§ The problem: Using the listing below, copy every line that mentions "agent".

━━━━━ Input material

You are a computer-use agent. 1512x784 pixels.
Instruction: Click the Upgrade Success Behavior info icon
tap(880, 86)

━━━━━━━━━━
━━━━━ Input material

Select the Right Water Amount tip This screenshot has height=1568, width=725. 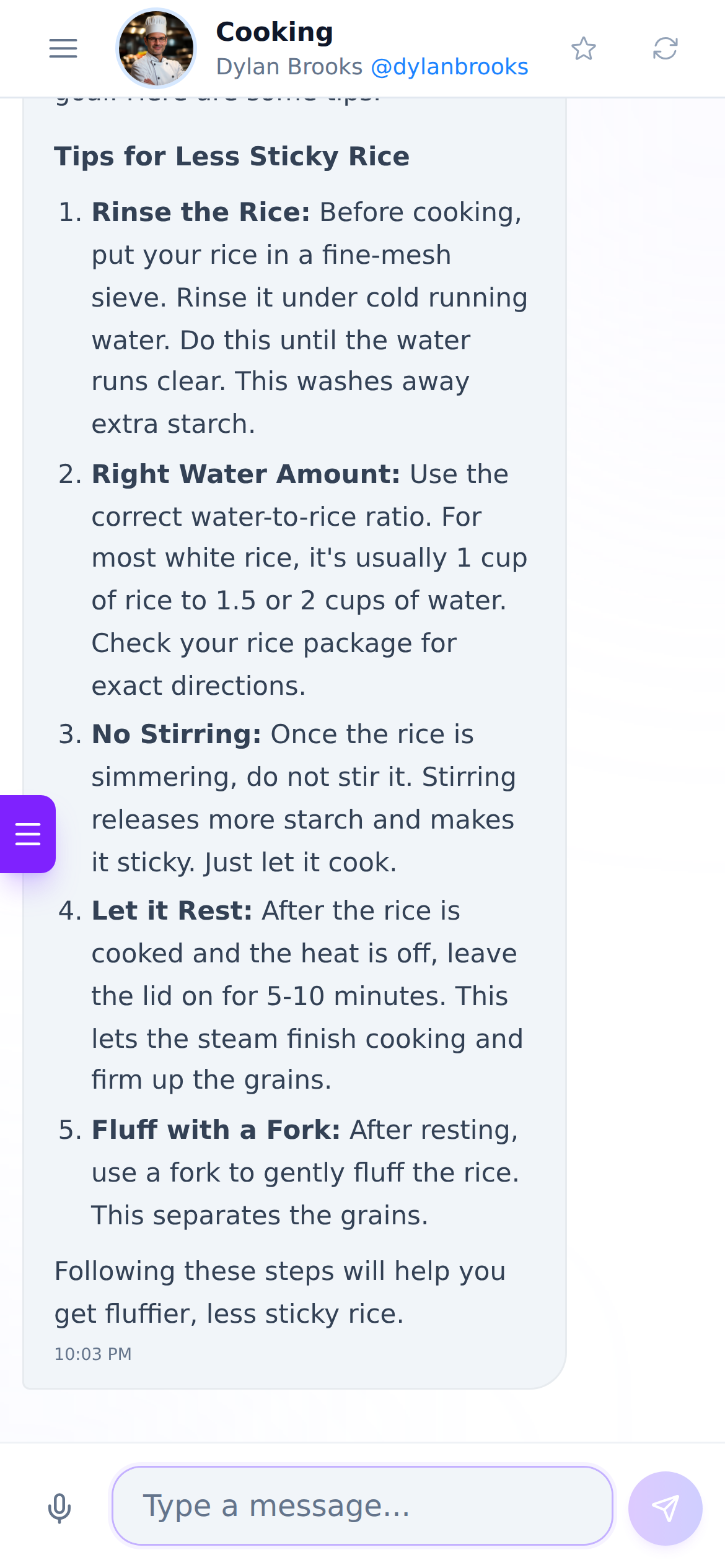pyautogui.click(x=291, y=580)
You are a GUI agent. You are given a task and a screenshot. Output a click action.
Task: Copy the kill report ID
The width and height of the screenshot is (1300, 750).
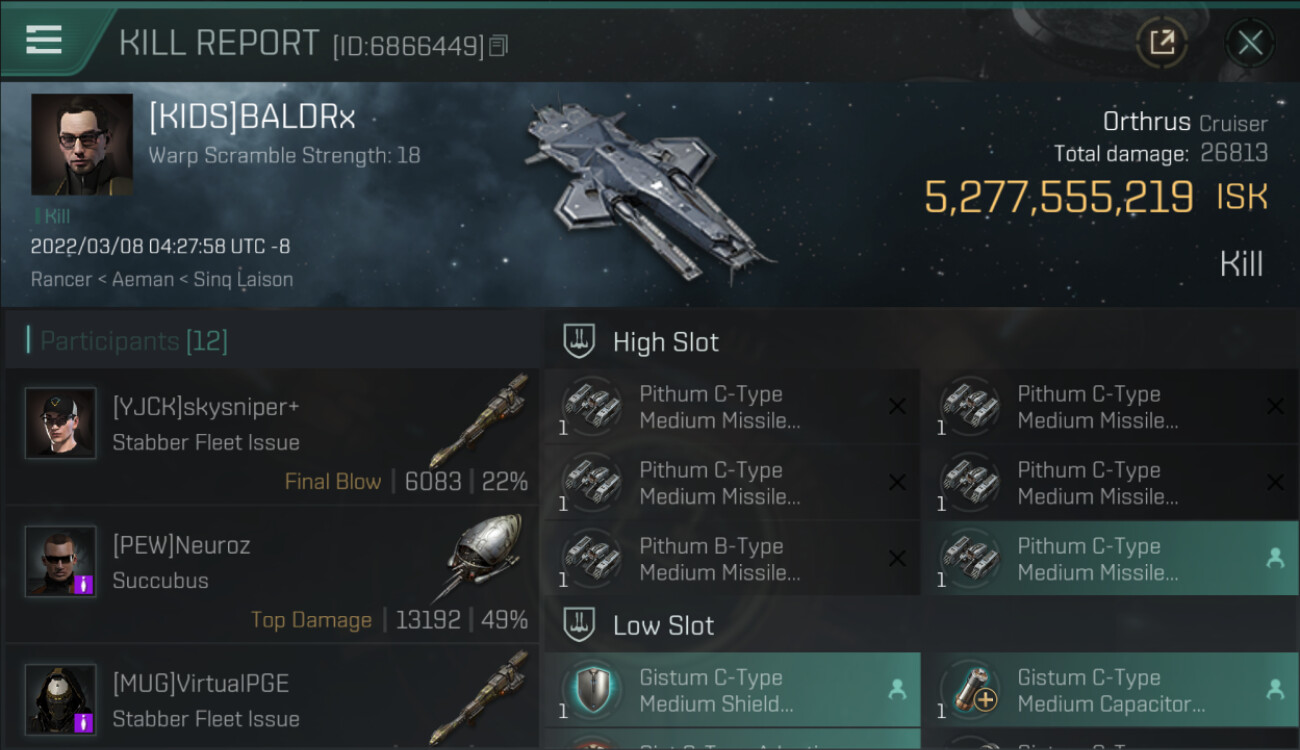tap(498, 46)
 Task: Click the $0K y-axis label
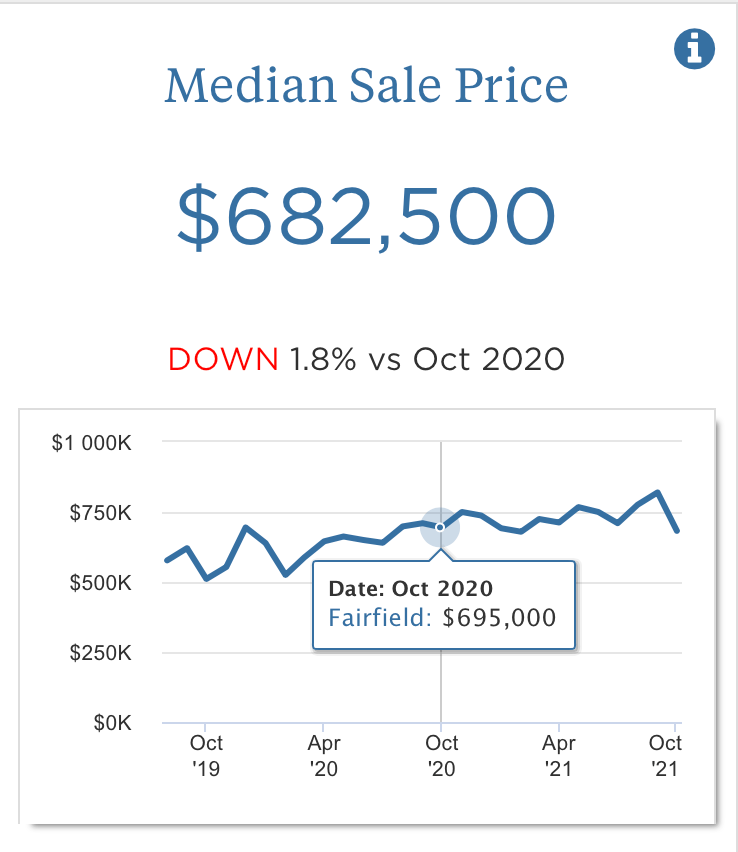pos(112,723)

━━━━━━━━━━

§ Result of the task:
You are a computer-use agent. 1512x784 pixels.
You are a GUI agent. You are given a task and a screenshot. Output a click action.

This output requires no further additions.